# Hibernate für Eclipse



## ottens (9. Mai 2009)

Hi alle ,

bitte euch um Hilfe bin noch am studieren komme ziemlich mit java klar und habe ein JSF_Project erstellt und ich kann zwischen den Seiten hin und her wandern möchte aber gerne auf DatenBank mit Hibernate zugreifen aber wie macht man das.

die Frage kann man mir so schritt für schritt mir helfen wie ich die
DB und Hibernate (BEIDE) mit Eclipse integrieren kann,da hier meine schwäche liegt .

sitze schon seit ewig ohne Erfolg :rtfm: .

danke .

ottens


----------



## foobar (9. Mai 2009)

Was genau läuft denn nicht?

Hier ist alles ganz gut beschrieben: HIBERNATE - Relational Persistence for Idiomatic Java

Am besten verwendest du Hibernate erstmal in einer Java SE Anwendung bevor du dich mit JSF+Hibernate beschäftigst.


----------



## ottens (12. Mai 2009)

ja Hi nette Antwort mensch , also wie kann man Z.B MYSQL und Hibernate in Eclipse integrieren ,so dass wenn ich beim anlegen Z.B. eine neue Person (Eintrag) durch JSF-Seite,dass diese Person mit allen angaben in der Datenbank gespeichert werden kann, zur Person gehoren Z.B. String name, Wohnort etc.  

ich versuche fuer die Klasse Person eine Mapping-File mit Hibernate zu erstellen aber 
wird mir immer ein rotes Kreuz am Project (bei Eclipse) gezeigt also fehlermeldung????

 ich hoffe du kannst mir weiter helfen .


LG

ottens


----------



## foobar (15. Mai 2009)

Benutz besser Annotations das ist viel einfacher.

Welche Fehlermeldung denn?


----------



## ottens (15. Mai 2009)

Hallo foobar,

 Mensch bin froh ,dass du so geduldig bist mensch mensch , also   versuche ich NewMapping.hbm.xml zu erstellen
 aber bekomme die Fehlermeldung (es wird Hibernate 3.0 XML Editor geoffnet).
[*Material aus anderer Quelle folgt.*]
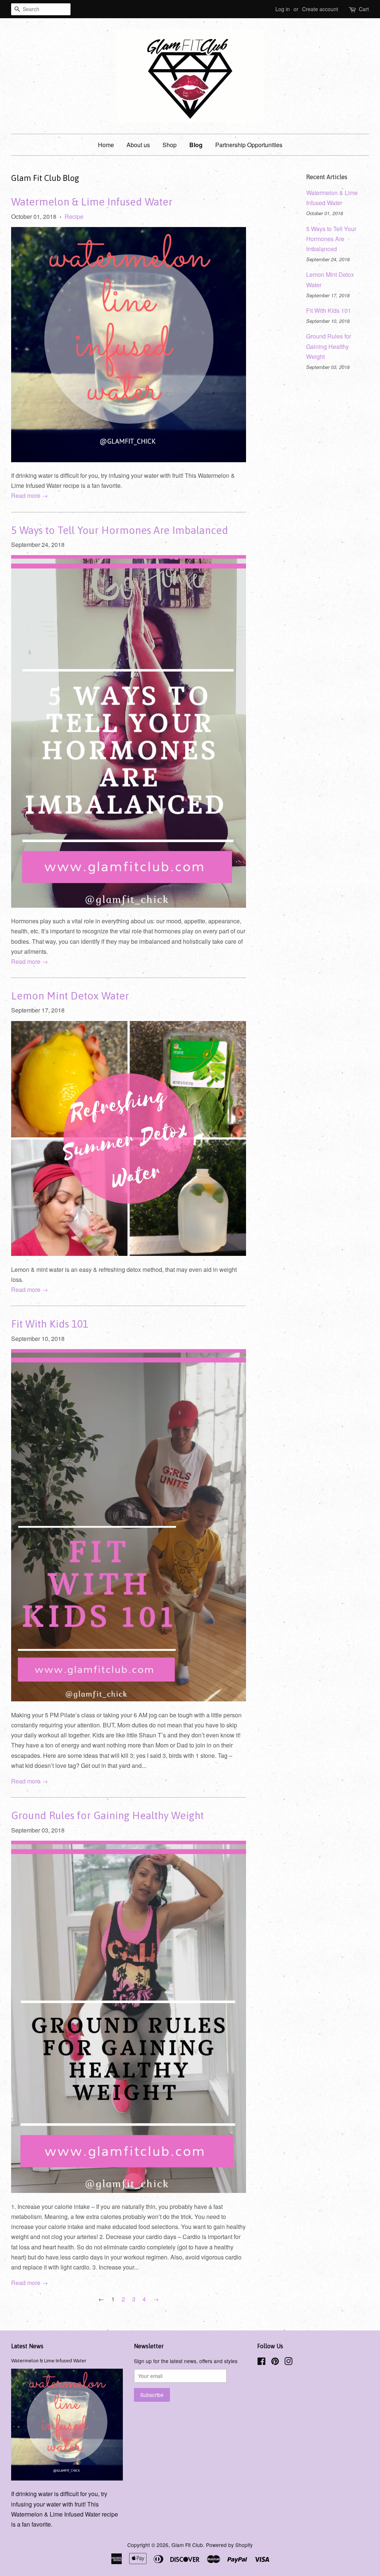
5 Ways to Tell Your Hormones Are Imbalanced (119, 530)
 ERROR: 7:11 the content of element type "class" is incomplete, it must match"(meta*,subselect?,synchronize*,comment?.,tuplizer*,(id|composite-id),discriminator?,nutral-id?

was soll erst man erzeugen die KonfigurationDatei von Hibernate oder die MappingDatei der Klassen ??
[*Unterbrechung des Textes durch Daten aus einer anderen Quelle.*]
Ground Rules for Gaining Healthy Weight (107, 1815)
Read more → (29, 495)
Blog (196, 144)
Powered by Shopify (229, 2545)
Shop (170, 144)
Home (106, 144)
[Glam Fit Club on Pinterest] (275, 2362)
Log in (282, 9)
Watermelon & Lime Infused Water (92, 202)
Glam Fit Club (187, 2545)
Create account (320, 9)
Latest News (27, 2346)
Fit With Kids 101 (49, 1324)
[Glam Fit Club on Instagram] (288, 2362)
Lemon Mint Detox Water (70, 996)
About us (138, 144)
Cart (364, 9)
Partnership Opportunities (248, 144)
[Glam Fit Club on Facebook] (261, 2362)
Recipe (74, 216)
wie soll ich die Datenbank verbinden , wann soll man das tun ? 

LG

ottens


----------



## foobar (16. Mai 2009)

Deine hbm.xml ist nicht valid. Der meldung kannst du die Reihenfolge der benötigten Elemente entnehmen.

Aber wie gesagt, benutz lieber direkt die Hibernate/JPA Annotations das ist wesentlich einfacher, weil du direkt siehst welche Property zu welcher Spalte gemappt wird.

Hier kannste dir Beispielcode laden und Tutorials studieren: LaLiLuna - Tutorials for Struts, JavaServer Faces, JSF, EJB, Hibernate, Eclipse, JBoss, Tomcat, ...


----------